Exercise requirements:
Which lines in the records below contain the word "tool"? Copy each one out.

START Supplied information

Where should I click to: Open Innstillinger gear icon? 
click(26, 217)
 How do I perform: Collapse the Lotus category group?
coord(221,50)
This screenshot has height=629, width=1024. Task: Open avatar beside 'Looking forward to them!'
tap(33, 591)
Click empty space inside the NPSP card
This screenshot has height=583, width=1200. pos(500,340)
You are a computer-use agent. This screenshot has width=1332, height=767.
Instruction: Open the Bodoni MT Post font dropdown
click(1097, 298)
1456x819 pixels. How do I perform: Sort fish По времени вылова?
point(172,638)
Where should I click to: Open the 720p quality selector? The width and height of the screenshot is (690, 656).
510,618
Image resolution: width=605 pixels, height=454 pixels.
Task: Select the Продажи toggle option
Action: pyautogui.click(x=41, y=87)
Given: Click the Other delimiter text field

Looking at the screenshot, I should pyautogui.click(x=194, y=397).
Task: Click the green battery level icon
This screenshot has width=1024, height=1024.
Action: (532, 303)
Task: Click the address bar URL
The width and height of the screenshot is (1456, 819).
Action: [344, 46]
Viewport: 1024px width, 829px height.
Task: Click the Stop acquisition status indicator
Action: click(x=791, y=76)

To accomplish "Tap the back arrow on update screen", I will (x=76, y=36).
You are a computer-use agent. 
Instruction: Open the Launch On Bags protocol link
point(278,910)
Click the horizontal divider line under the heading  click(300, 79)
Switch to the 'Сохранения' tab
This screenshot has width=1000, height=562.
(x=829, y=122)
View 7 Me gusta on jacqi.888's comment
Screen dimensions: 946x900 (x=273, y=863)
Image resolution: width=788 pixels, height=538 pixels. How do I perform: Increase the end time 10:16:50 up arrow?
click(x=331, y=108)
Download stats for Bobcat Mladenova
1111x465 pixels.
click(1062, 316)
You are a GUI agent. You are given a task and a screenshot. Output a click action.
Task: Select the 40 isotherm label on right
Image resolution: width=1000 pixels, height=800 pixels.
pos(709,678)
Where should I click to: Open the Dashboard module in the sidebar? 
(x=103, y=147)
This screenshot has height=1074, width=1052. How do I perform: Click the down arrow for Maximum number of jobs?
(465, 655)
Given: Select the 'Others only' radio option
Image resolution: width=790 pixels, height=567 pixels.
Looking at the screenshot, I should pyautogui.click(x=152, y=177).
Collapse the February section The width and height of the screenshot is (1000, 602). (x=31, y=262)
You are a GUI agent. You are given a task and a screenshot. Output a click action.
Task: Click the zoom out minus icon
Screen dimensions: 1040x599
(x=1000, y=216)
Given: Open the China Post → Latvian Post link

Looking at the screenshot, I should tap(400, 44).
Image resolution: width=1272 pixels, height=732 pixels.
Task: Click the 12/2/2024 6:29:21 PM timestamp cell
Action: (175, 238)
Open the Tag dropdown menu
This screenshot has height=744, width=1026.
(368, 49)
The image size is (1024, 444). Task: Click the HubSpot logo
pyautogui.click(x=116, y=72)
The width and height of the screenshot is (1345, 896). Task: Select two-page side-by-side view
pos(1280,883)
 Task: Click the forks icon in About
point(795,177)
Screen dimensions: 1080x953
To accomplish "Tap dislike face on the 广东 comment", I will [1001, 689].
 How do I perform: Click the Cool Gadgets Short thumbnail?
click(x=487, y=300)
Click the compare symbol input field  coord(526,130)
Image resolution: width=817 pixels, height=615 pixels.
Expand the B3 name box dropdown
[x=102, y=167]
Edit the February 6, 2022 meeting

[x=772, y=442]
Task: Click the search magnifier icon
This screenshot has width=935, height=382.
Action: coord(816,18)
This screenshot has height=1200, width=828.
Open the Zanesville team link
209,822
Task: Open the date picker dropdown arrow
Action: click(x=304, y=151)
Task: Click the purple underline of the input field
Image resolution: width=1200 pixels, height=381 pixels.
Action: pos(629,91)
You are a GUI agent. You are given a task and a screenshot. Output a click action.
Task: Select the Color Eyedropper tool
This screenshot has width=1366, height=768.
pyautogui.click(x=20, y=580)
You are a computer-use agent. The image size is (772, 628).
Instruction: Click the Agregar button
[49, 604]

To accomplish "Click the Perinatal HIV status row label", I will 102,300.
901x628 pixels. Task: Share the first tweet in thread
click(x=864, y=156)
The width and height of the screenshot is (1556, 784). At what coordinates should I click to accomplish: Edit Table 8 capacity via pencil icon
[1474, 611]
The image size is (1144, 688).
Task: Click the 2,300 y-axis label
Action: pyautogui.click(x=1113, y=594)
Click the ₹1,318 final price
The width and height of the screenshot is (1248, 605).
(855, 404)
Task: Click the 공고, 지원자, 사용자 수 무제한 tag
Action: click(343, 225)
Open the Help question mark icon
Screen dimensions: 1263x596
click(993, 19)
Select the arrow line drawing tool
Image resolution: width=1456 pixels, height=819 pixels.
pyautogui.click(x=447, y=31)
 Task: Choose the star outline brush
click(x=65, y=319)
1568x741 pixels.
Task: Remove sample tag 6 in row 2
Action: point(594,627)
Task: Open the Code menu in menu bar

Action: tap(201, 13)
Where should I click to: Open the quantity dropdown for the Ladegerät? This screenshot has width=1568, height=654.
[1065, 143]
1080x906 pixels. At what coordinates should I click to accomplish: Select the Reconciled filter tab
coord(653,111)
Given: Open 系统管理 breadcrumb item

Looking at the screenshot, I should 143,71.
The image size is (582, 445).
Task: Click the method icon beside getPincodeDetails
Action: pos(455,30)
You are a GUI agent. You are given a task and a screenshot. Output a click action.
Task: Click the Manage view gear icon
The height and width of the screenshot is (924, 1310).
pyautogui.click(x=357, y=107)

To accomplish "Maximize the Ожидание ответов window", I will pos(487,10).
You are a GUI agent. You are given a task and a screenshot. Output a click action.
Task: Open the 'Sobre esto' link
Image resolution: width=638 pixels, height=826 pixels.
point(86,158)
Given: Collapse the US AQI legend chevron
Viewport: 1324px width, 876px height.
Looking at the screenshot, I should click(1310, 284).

END Supplied information

Problem solution:
Task: Select the Color Eyedropper tool
Select the arrow line drawing tool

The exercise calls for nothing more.